◆ **Source excerpt**
+++

What about cron jobs to fill the caches?
Could come into play if a) the acceptable stale time is high and b) the read time is high. Which isn't uncommon, a good case would be a mongo map reduce, where results that are ten minutes old are good enough, cron the mongo map reduce every ten minutes an update redis.
5

This is already implemented in reference architecture for MongoDB open source project called "Socialite" though it's in Java and not node.js so my answers are based on my experience stress and load-testing that code.

As you can see from its implementation of status feed, the feed has option fanoutOnWrite cache which will create a cache (limited size document) for active users, capping the number of most recent entries in the cache document (that number is configurable).

The key principles from that implementation is that content requirements are in fact different from timeline cache requirements, and the write to content database is first as that is the system of record for all content, then you update the cache (if it exists). This part can be done asynchronously, if desired. The update utilizes "capped arrays" aka update $slice functionality to atomically push a new value/content to the array and chop the oldest one off at the same time.

+++

◆ **Data lines**
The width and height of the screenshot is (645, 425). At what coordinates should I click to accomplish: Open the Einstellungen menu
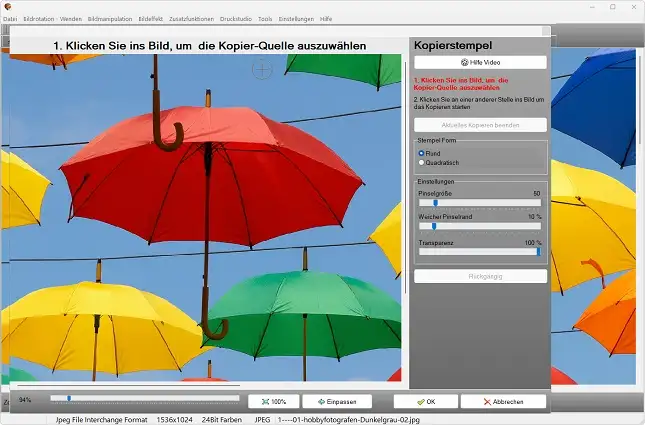coord(295,19)
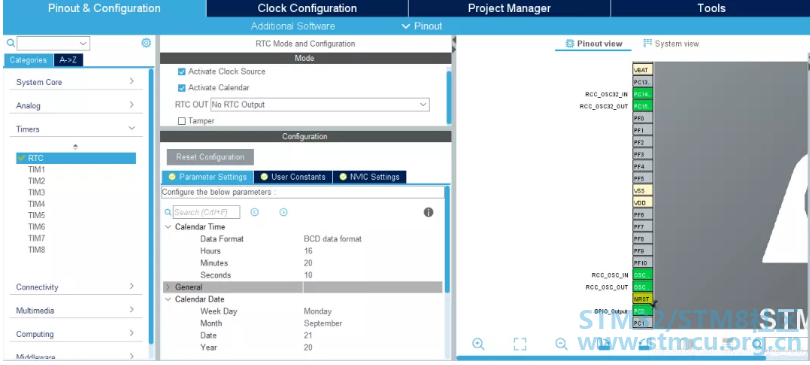This screenshot has height=365, width=810.
Task: Click the Reset Configuration button
Action: 210,157
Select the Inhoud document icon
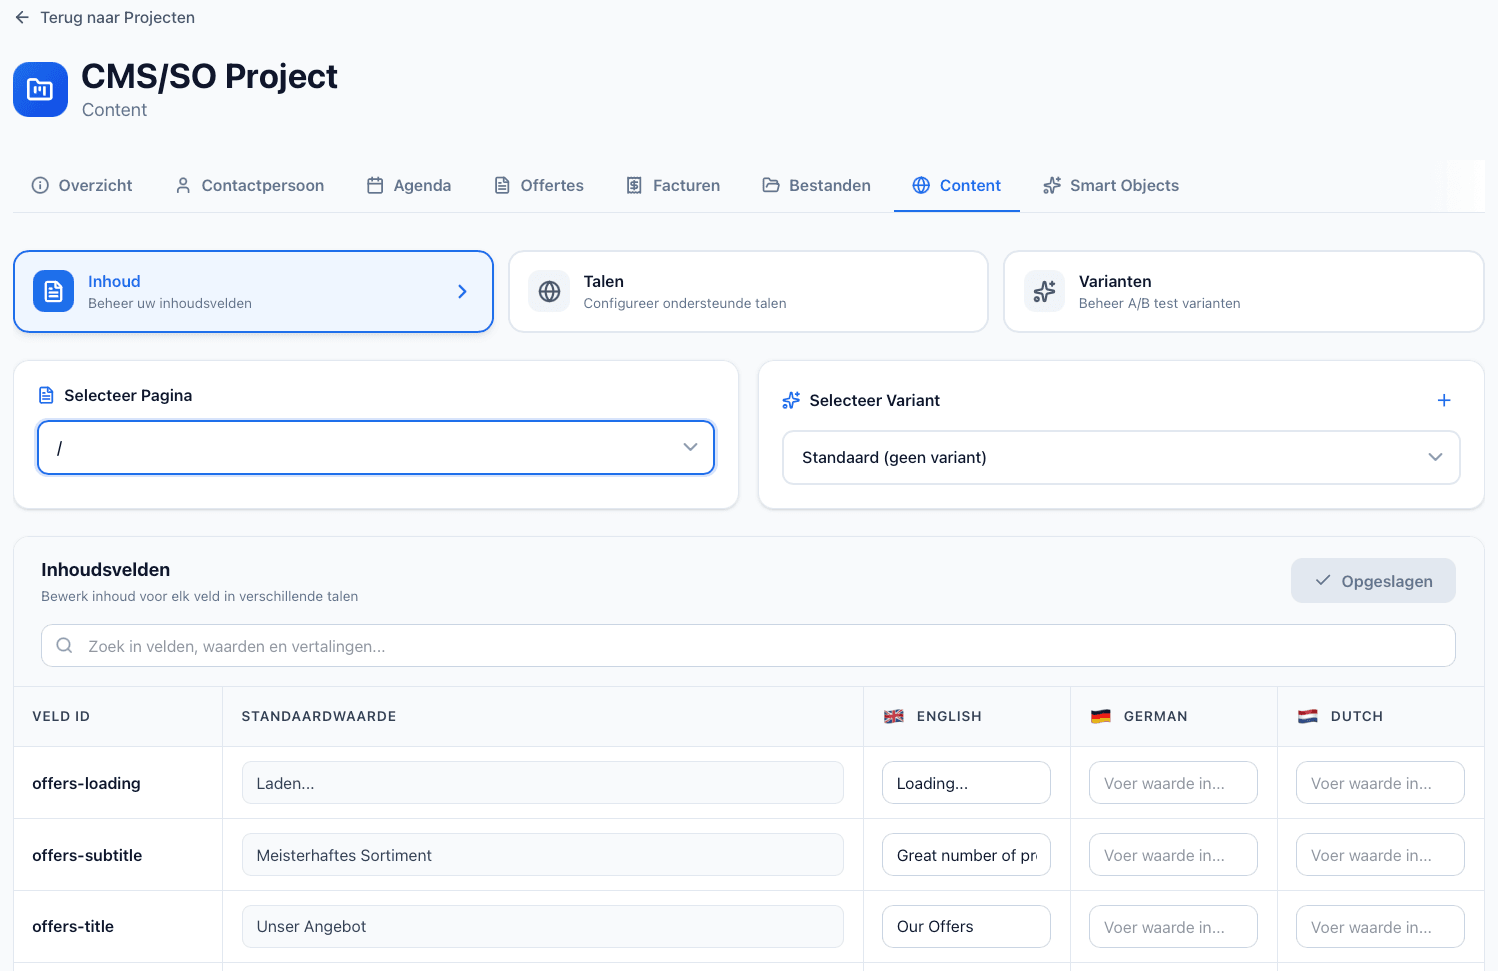This screenshot has height=971, width=1498. point(53,291)
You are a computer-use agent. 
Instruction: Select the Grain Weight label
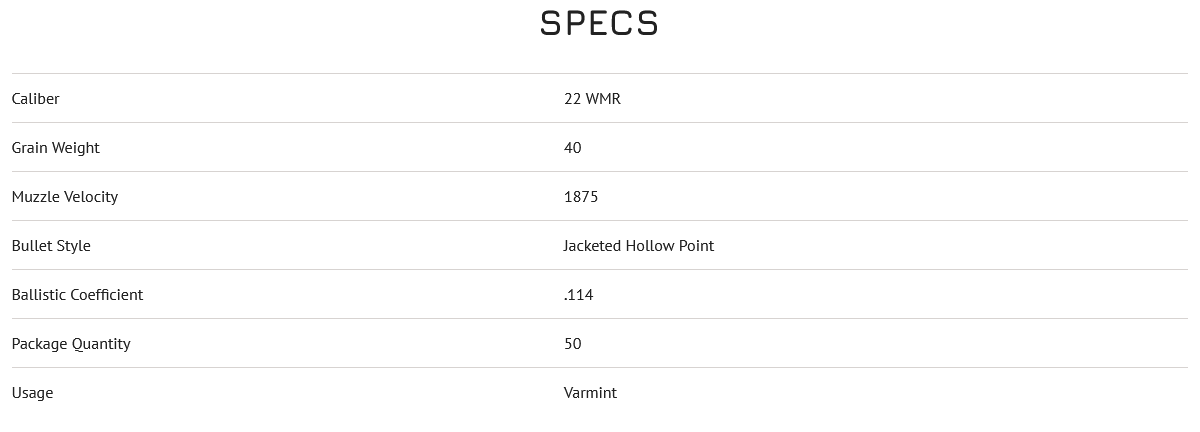click(55, 147)
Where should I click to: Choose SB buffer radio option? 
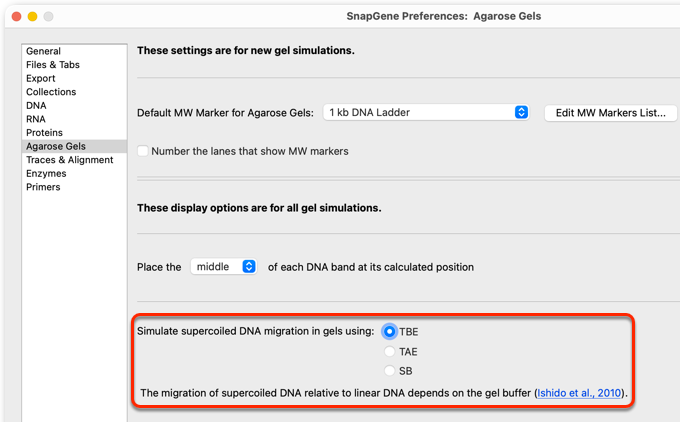(389, 371)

+++

◆ **Challenge 1**
Reproduce the listing from its first line through the line that contains "This screenshot has height=971, width=1498.", inclusive, without the pictures.
◆ **Challenge 2**
Continue the passage on caching status feeds from its final sentence.

◆ **Exercise result 1**
The width and height of the screenshot is (645, 425). At what coordinates should I click to accomplish: Open the Einstellungen menu
coord(295,19)
This screenshot has height=365, width=810.
Task: Click the Reset Configuration button
Action: 210,157
Select the Inhoud document icon
This screenshot has height=971, width=1498. point(53,291)

◆ **Exercise result 2**
Don't create cache for a user if it doesn't already exist (if they never log in then you're wasting the effort). Optionally you can expire caches based on some TTL parameter.

When you go to read a cache for a user when they log in and it's not there, then fall back on "fanoutOnRead" (which is querying all content of users they follow) and then build their cache out of that result.

The Socialite project used MongoDB for all back end, but when benchmarking it we found that the timeline cache did not need to be replicated or persisted so its MongoDB servers were configured to be "in memory" only (no journal, no replication, no disk flushing) which is analogous to your Redis use. If you lose the cache, it will just get rebuilt from permanent content DB "on demand".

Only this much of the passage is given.